Third, future studies should integrate routine administrative data, such as insurance claims, procurement transactions and facility registers, with credible counterfactual designs. This is especially relevant for TEETH reforms where unit price, volume and total expenditure may move in different directions and where spillovers can occur through substitution or non‐drug charges.
Finally, greater attention is needed to context as an empirical object rather than a residual category. Evaluations should document implementation capacity, such as the credibility of sanctions, the autonomy of procurement agencies and complaint handling functionality. Such research should also assess distributional effects to determine whether reforms improve equity or unintentionally shift financial burdens onto disadvantaged patients.
Conclusion
6
The review argues that gains from transparency in health service delivery are conditional rather than automatic. Once interventions are separated into Passive Transparency, VOICE and TEETH and contextual capacity is brought into the analysis, the heterogeneous findings on open government in health become more coherent. Information only reforms tend to improve awareness and change a limited set of processes but rarely transform what patients encounter in clinics or pharmacies. Larger and more durable gains appear where fiscal transparency is combined with empowered citizen Voice or credible state Teeth in settings where administrative and political conditions do not neutralise these mechanisms.
For policy actors and development partners, transparency is better viewed as a diagnostic input whose effects depend on the accountability arrangements surrounding it than as a cure for weak health systems. Investments in disclosure are likely to have greater impact when designed alongside institutional pathways that specify who can act on information, through which forums, with what authority and under which incentives. Recognising both the potential and the limits of transparency does not weaken the case for openness. Instead, it anchors that case in a realistic account of how incentives, institutions and everyday practices shape health service delivery.

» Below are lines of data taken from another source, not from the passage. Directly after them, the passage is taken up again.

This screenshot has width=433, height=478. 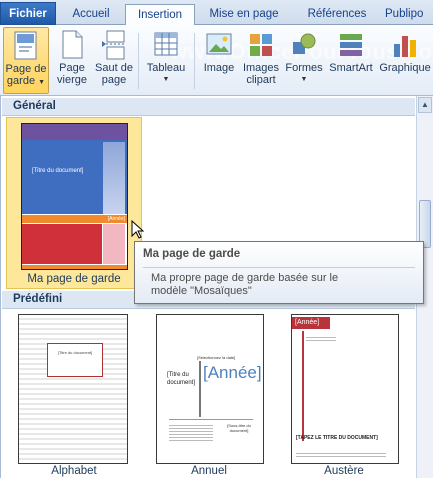 I want to click on table-label: Tableau, so click(x=166, y=68).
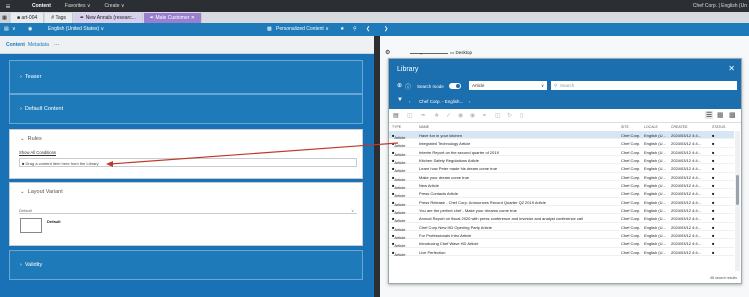 This screenshot has width=749, height=297. Describe the element at coordinates (31, 139) in the screenshot. I see `rules-header: ⌄ Rules` at that location.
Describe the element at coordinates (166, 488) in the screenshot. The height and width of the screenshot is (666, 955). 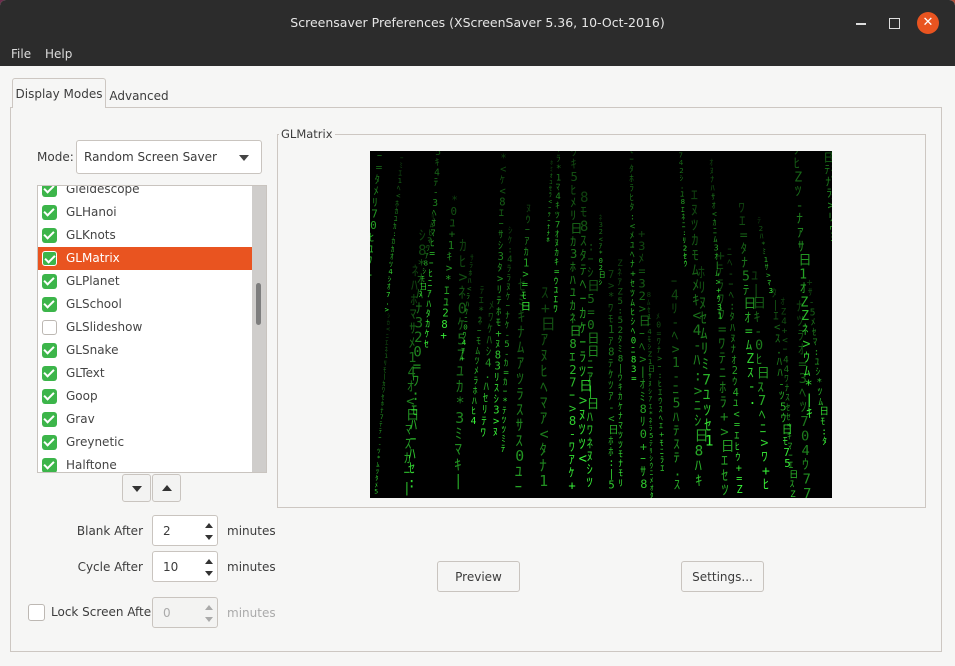
I see `previous-mode-button` at that location.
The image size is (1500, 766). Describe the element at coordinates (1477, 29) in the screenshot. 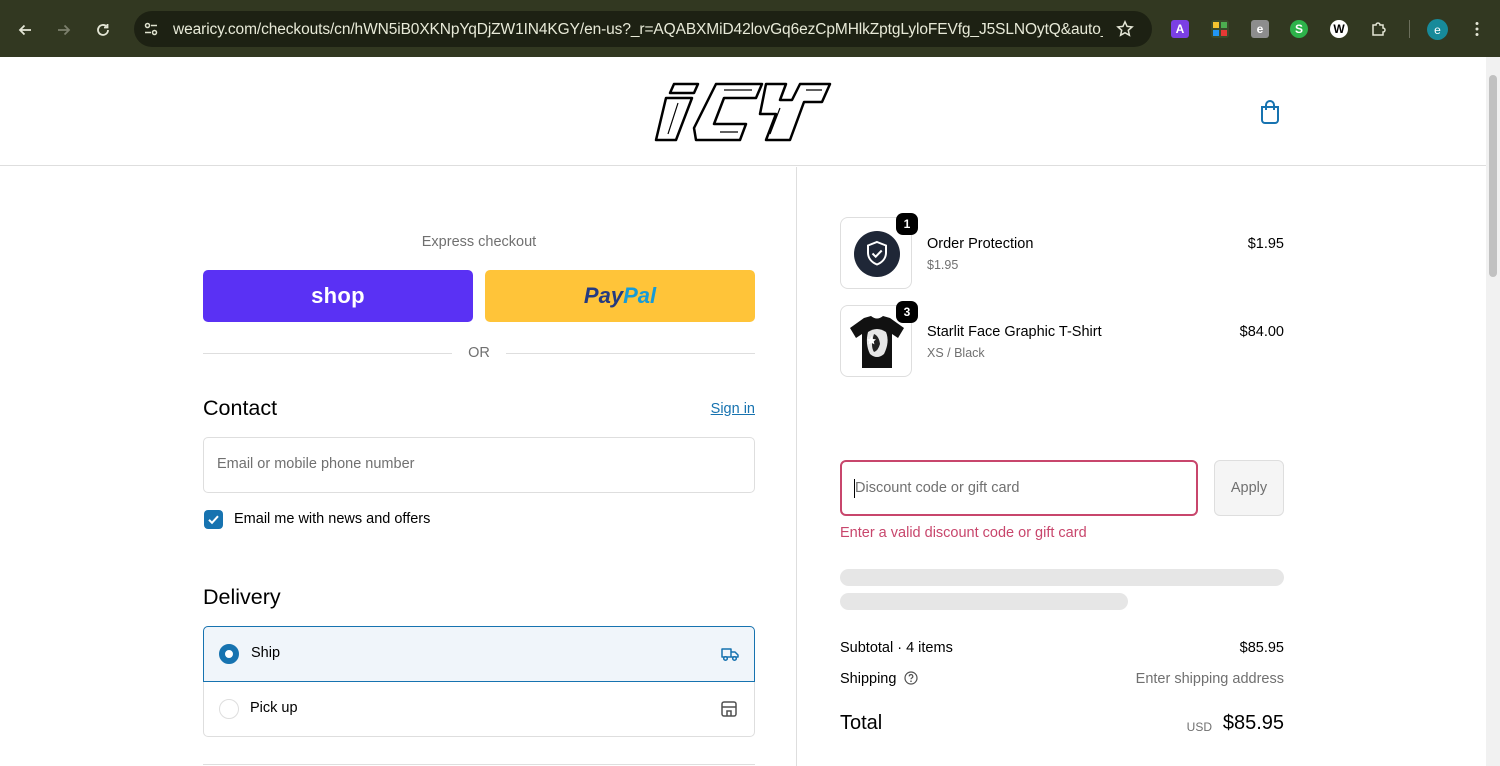

I see `menu-kebab-icon` at that location.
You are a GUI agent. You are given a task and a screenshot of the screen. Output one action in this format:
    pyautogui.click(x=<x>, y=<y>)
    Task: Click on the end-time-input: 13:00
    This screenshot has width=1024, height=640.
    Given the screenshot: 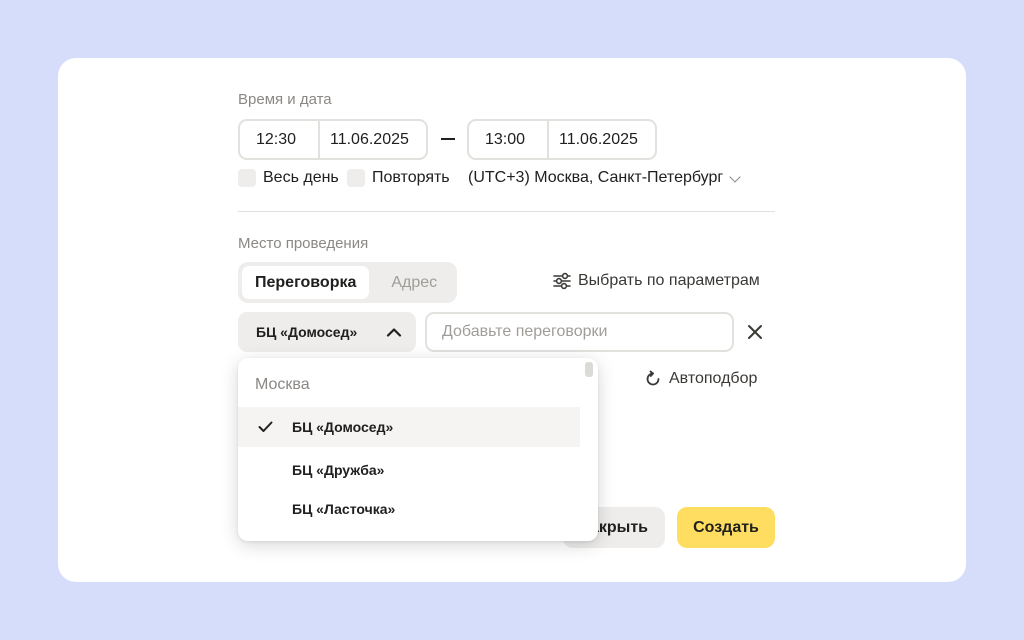 What is the action you would take?
    pyautogui.click(x=508, y=140)
    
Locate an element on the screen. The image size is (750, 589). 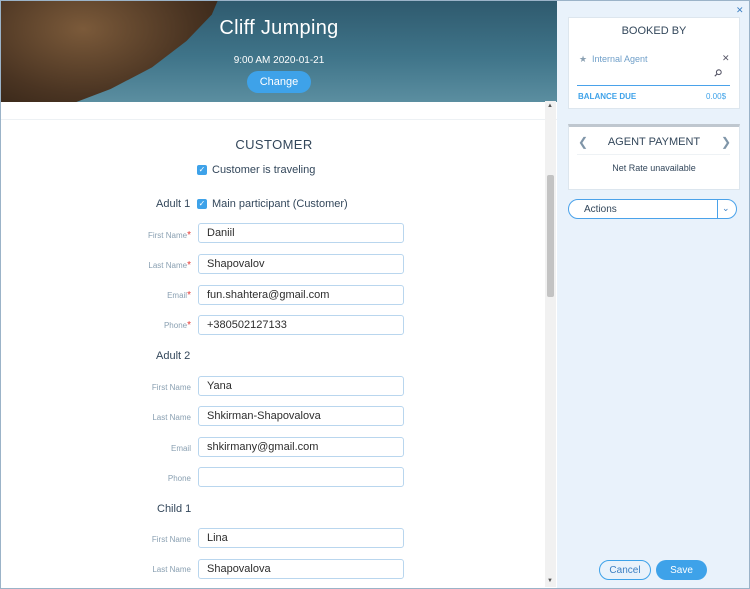
activity-title: Cliff Jumping is located at coordinates (279, 28).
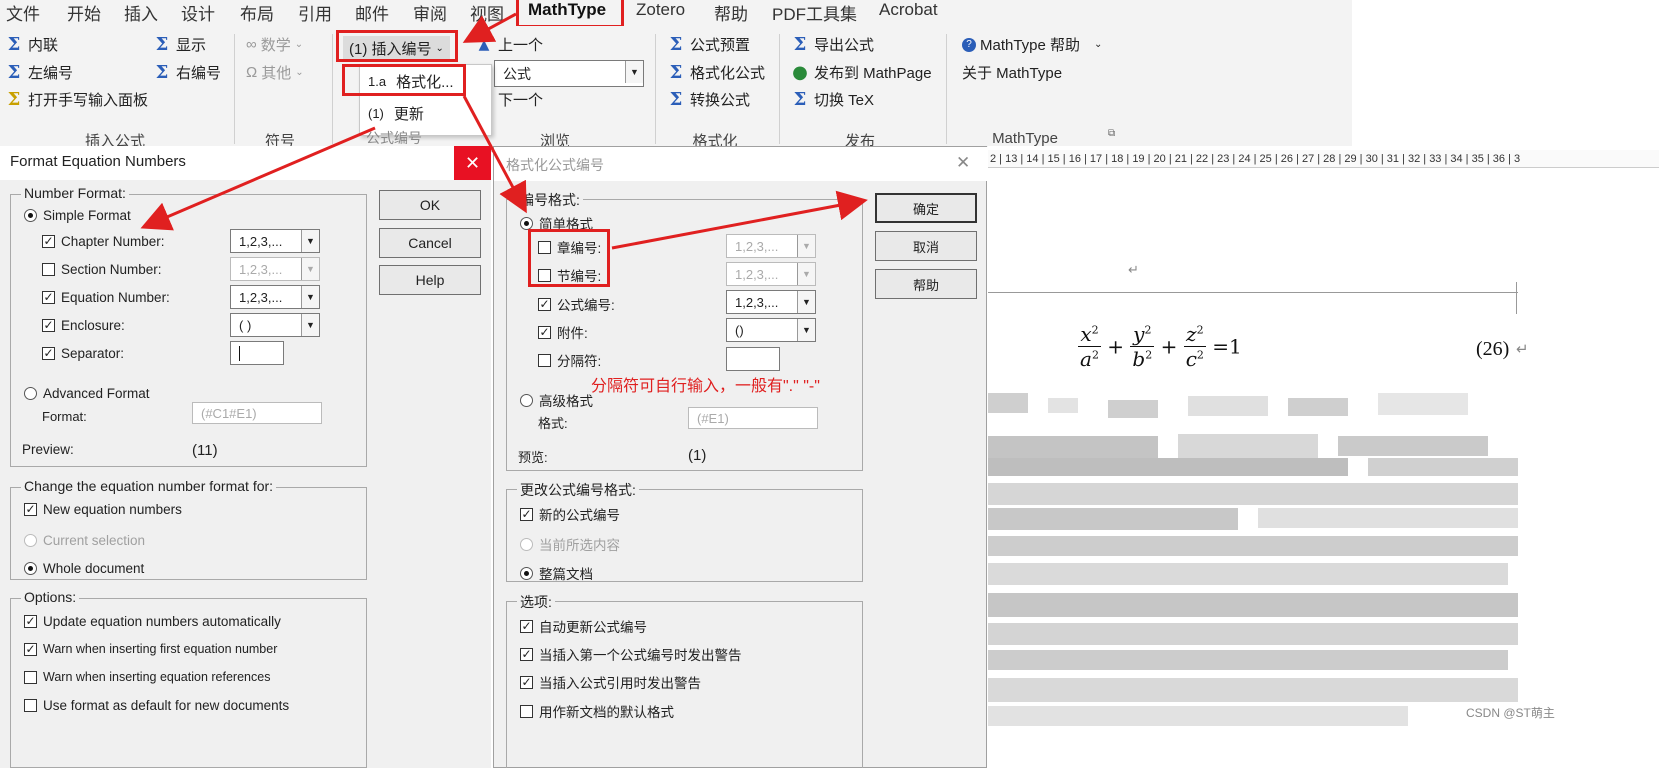 The height and width of the screenshot is (768, 1659). I want to click on help-button: Help, so click(430, 280).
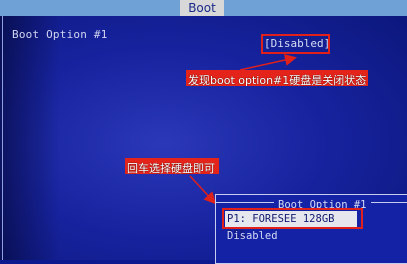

For policy and practice, the central message of this review is straightforward: transparency is necessary but not sufficient for improving health service delivery. Information about budgets, procurement and performance only begins to matter when specific actors are able to act on it, through institutionalised channels of citizen Voice or state Teeth, and when contextual capacity does not neutralise those channels. Designing transparency reforms therefore requires moving beyond questions about which data to publish, towards questions about who can use that information, in which forums, with what authority and with what consequences for providers.
Funding
The authors received no specific funding for this work.
Ethics Statement
This study is a review of published literature and did not involve human participants or the use of identifiable personal data.
Conflicts of Interest
The authors declare no conflicts of interest.